#### [Exercise brief]
Could you show each line of the records that contains the word "button"?

*** Opening of The input ***

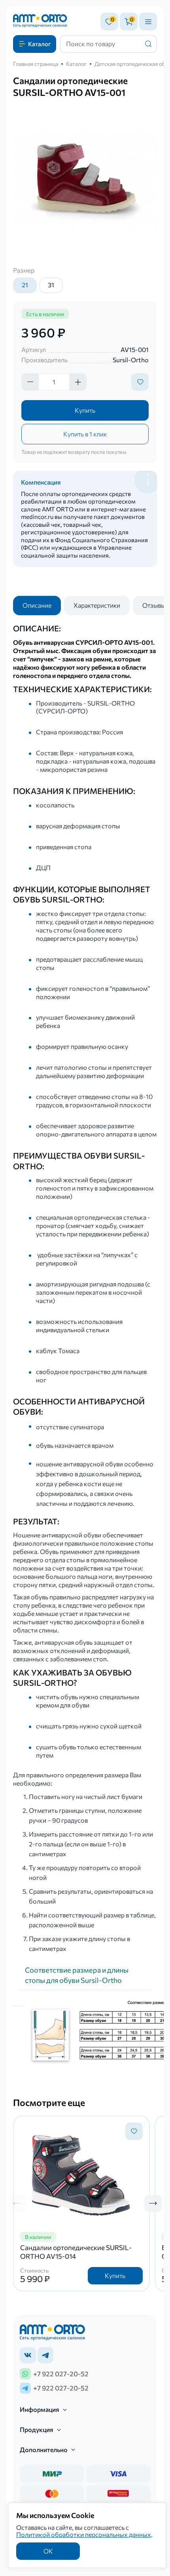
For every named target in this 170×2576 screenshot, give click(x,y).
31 (51, 284)
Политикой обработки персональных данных (83, 2534)
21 (25, 284)
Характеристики (97, 605)
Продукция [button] (36, 2430)
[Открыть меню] (148, 21)
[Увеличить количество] (78, 382)
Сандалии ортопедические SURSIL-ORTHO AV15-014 (76, 2251)
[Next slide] (153, 2203)
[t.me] (46, 2355)
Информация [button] (39, 2409)
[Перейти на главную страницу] (40, 21)
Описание (37, 605)
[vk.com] (28, 2355)
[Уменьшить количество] (30, 382)
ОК (48, 2551)
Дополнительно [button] (44, 2449)
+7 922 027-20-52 (61, 2374)
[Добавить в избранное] (140, 382)
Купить (85, 410)
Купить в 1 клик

*** Close of The input ***

#### [Problem solution]
Продукция [button] (36, 2430)
Информация [button] (39, 2409)
Дополнительно [button] (44, 2449)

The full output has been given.